Antique Hand Forged Star Drill Bit Sharpening Swage Tool Mining Blacksmith Coal

Channel: The Twelve Blades (205 subscribers)

Most of today's candidates were hashtag-spam Shorts with no descriptions — generic "blacksmith forging" clips from low-context channels. This one stood out as the only video with a concrete, identifiable subject: an antique star drill bit sharpening swage, a specialized blacksmith tool from the coal mining era.

A star drill is a hand-driven percussion bit with a four-pointed (X-shaped) cutting head, used by miners to bore blast holes in rock before pneumatic and rotary drills took over. The bits dulled quickly, so every mine kept a blacksmith on staff whose job was to reforge and re-sharpen the points between shifts.

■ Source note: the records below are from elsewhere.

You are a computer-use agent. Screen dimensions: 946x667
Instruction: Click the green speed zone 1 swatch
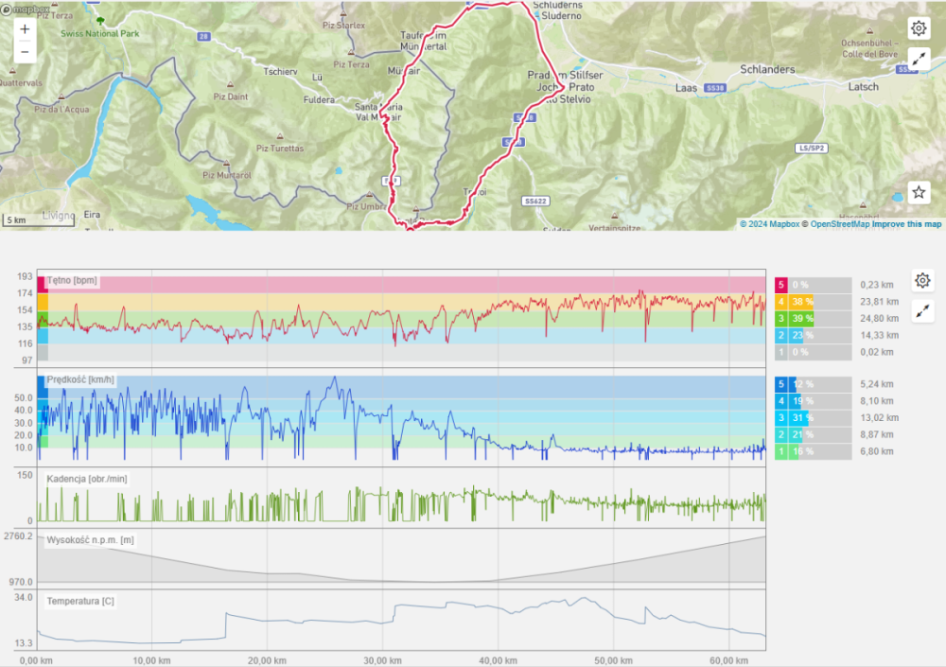pyautogui.click(x=780, y=452)
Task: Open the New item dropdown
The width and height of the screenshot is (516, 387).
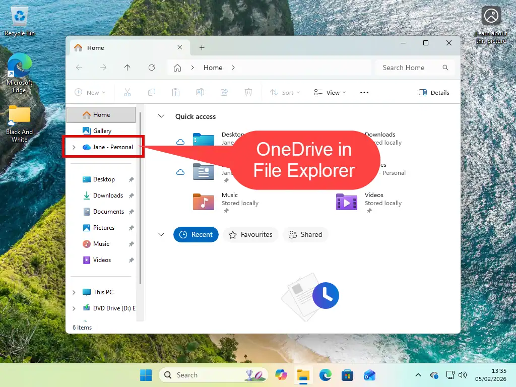Action: (90, 92)
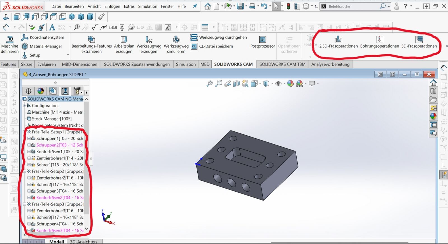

The swage shown in this video is the dedicated forming die that let the smith hammer a worn star bit back to its precise cross-section geometry in a few heats — preserving the angle of the cutting edges and the symmetry of the four flutes.

For anyone interested in industrial blacksmithing history, mining-era tooling, or the lost art of production smithwork, examining one of these swages in person is a rare window into a workflow that supported entire industries. The video appears to be a detailed look at the tool itself rather than a forging demo — useful for collectors, tool restorers, and smiths designing their own swages.

Why watch: A close look at a rare mining-era blacksmith swage used to re-sharpen hand-drilled star bits — niche industrial history you won't find in modern smithing content.